With all the talk around minimalism and frugality these days, it’s no surprise that Mr. MMM and I have been racking our brains lately trying to figure out how we can hit a major milestone by becoming a one-car family. Obviously, when you live outside of city limits, saying farewell to a second vehicle is a struggle, but not impossible. Throwing kids into the mix and it becomes a pipe dream for most families. Interestingly, we figured out a way to actually become a one-car family.
Ever since getting married, we have dreamed of becoming a one-car family. I mean just think about all the dough we could save if we only had one car sitting in our driveway! But how on earth was that going to be possible with two careers and a kid? That, was the obvious dilemma.
We had many a conversation around this topic and continued to loop back around to the same old answer. There was no way we could sustain our family with only one car. The cons outweighed the pros, even if the pros would’ve increased our bottom line.
Despite Mr. MMM working mostly from home, we still couldn’t figure it out. Mind you, I said mostly from home. When he isn’t working from home, he’s traveling. This could mean driving 1.5 hours to Baltimore or Philly, or driving to the airport to hop a plane to fly across the country.
Unfortunately, I still work full time outside of the home. That means, if Mr. MMM needs to get himself to Baltimore for the day, he needs to drive himself. True, we could probably figure out some sort of public transit system, as long as I can get him there, get our daughter on the bus, and get to work in time for my first meeting. Based on these evaluations, we decided that would be a Fat Chance. But we were desperate to make this happen. After all, I grew up hearing where there’s a will, there’s a way. And I truly believe that.
Related: Cars Drool / Cash Rules
We dove into considering our options as if we had no other choice than to own only one car.
The options we came up with in the event we needed two cars were as follows:
- Uber – If we desperately needed to get somewhere and the other person was using the car, we could use Uber. Unfortunately, since we live out in the suburbs, pricing was pretty steep from our house to some common places we might need to go.
- My Mom’s Car – My mom is retired and doesn’t go too many places. She also has a nice, reliable car that is there for the taking (so to speak). Since she’s also only 10 minutes away from our house and only a short walk from my place of employment, this was an ideal option, albeit, still a hassle.
- Buy A Beater – We could sell one of our current cars (both are paid off) and use the profit to buy a beater and invest the rest.
- Remain A Two-Car Household – Since most of the time we only used one car and the other one sat in the garage, it wasn’t out of the question to just keep both cars and rotate their usage, kinda like we already did.
Deciding To Become A One-Car Family
Our decision was actually quite clear. We opted to become a one-car family, but still keep both cars.
Reasons we decided to remain a two-car family:
- Gas – Since we rarely ever used two cars at the same time, our gas usage wouldn’t decrease by eliminating a vehicle.

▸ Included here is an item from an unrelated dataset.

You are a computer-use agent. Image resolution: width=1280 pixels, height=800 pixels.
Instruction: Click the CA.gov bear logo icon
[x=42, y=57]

- Maintenance – Same theory as gas usage applies here. Having two cars in our possession would not increase the amount of maintenance needed.
- Convenience – On mornings when I have to be at work for a meeting and Mr. MMM has to drive down to Baltimore for a project, we are really thankful we don’t have to go through the hassle of figuring out public transit, doing a car shuffle with my mom, or using a beater that’s going to let someone sit on the side of the road.
- Peace of Mind – It’s nice to know that, if I’m at work and there is an emergency with our daughter at school, my husband would be able to jump in his car and be on site within minutes. Sure beats calling an Uber or waiting for me to get the message at work. I realize this is a stretch and that emergencies rarely happen, but in the event something like that did occur, time is always of the essence.
We made a pact to only use both cars at one time if it is absolutely necessary. Essentially, We have become a one-car family while remaining a two-car household. Not only does this decision provide us with what we need to operate safely and conveniently, it also isn’t costing us an enormous amount of money.
Because both of our vehicles are paid in full, the additional expense we incur by having two vehicles is quite small. By only driving one car at a time (except for emergency situations), both of our cars will last twice as long as they would if we were using both of them on a regular basis. Ultimately, we decided the cost of maintaining insurance, registration, and inspection for the second vehicle is worth keeping it in the family.
Have you considered becoming a one-car family but think it would be impossible? Or, did you figure out how to actually do it with two careers and kids? We’d love to hear your experience.